TASK BRIEF
Taking the listing below, restate word for word each line from the line with "The height and width of the screenshot is (189, 326)." to the line with "You are a GUI", ends included, and stop there.

-- TASK INPUTS follows --

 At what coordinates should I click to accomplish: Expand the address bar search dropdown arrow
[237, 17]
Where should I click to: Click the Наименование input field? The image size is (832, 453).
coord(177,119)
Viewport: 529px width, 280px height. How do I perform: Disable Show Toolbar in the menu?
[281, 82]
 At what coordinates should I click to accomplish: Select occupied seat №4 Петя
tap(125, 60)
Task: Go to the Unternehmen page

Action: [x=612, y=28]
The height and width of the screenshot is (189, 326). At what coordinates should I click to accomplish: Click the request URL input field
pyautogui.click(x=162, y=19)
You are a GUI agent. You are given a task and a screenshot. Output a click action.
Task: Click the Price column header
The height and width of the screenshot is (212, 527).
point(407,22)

-- TASK INPUTS concluded --
-- TASK INPUTS follows --

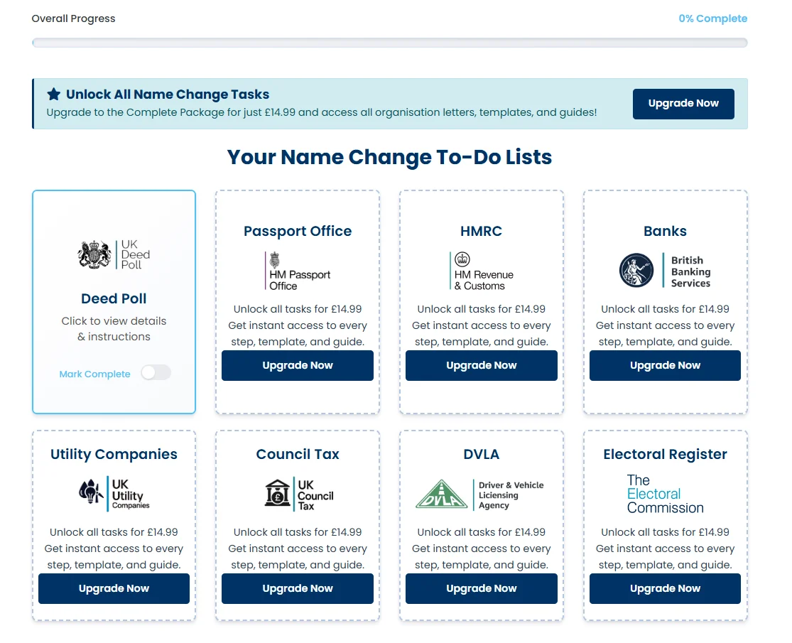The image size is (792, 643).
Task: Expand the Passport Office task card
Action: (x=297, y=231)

-- TASK INPUTS concluded --

SOLUTION FOR THIS EXERCISE
The height and width of the screenshot is (189, 326). At what coordinates should I click to accomplish: Click the request URL input field
pyautogui.click(x=162, y=19)
You are a GUI agent. You are given a task and a screenshot. Output a click action.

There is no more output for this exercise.